O pang-dowered Poet, whose reverberant lips
And heart-strung lyre awoke the Moon’s eclipse, —
Thou whom the daisies glory in growing o’er, —
Their fragrance clings around thy name, not writ
But rumour’d in water, while the fame of it
Along Time’s flood goes echoing evermore.
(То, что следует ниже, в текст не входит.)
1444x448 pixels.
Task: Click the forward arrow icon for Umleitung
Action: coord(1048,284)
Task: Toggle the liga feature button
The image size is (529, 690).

Среди толпы, где слышен плач детей
И девок визг, его тянулся путь —
Он мог на Латмос мысленно шагнуть,
Где все вокруг и краше, и светлей,
Но с нами шел, пока в расцвете дней
Навек в песках летейских не увяз.
Истерзан, брошен, он оставил нас
И в мертвом Риме канул в мир теней.
Твои напевы, мученик-поэт,
Затмиться заставляли лунный свет.
Надгробие цветами поросло,
Что льнут к нему, заслыша в шуме вод
Звук имени; хвалу тебе поет
Река Времен, погибели назло.
(To Frederick Shields, on his Sketch of Blake’s Work-Room and Death-Room, 3 Fountain Court, Strand)
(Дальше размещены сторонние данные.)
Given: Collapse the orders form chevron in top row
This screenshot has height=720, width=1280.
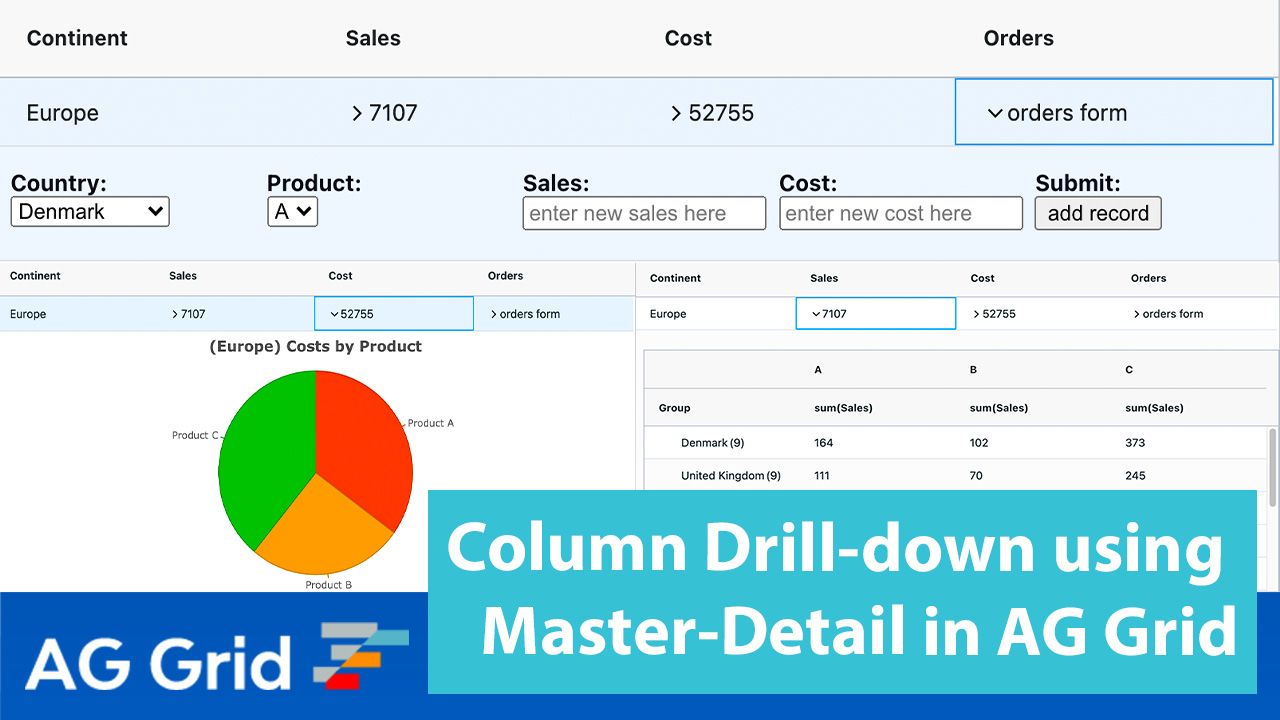Looking at the screenshot, I should 994,113.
This is the place. Even here the dauntless soul,
The unflinching hand, wrought on; till in that nook,
As on that very bed, his life partook
New birth, and passed. Yon river’s dusky shoal,
Whereto the close-built coiling lanes unroll,
Faced his work-window, whence his eyes would stare,
Thought-wandering, unto nought that met them there,
But to the unfettered irreversible goal.
This cupboard, Holy of Holies, held the cloud
Of his soul writ and limned; this other one,
His true wife’s charge, full oft to their abode
Yielded for daily bread the martyr’s stone,
Ere yet their food might be that Bread alone,
The words now home-speech of the mouth of God.
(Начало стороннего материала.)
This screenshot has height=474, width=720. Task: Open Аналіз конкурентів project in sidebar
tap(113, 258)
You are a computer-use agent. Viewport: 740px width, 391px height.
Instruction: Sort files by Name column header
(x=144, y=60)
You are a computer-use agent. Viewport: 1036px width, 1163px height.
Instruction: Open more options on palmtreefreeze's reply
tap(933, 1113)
(Посвящается Фредерику Шилдзу, нарисовавшему комнату, где Блейк работал и умер: Стрэнд, Фаунтен-корт, 3)
Вот комната, где смертною рукой
Бессмертный дух водил за годом год
И где, избавясь от земных забот,
Был призван небом. Сумрак над рекой
И тесный переулок городской
Там, за окном, маячили; но он
К великой цели вечно устремлен,
Трудился, не смущаясь суетой.
Сей шкаф — святыня. Сберегались в нем
Плоды трудов; для подкрепленья сил
Являлся из другого день за днем
Насущный хлеб (порой он черствым был),
Но Хлеб иной супругам ныне мил —
Внимают Богу, внидя в вечный дом.
Afar away the light that brings cold cheer
Unto this wall, — one instant and no more
Admitted at my distant palace-door.
Afar the flowers of Enna from this drear
Dire fruit, which, tasted once, must thrall me here.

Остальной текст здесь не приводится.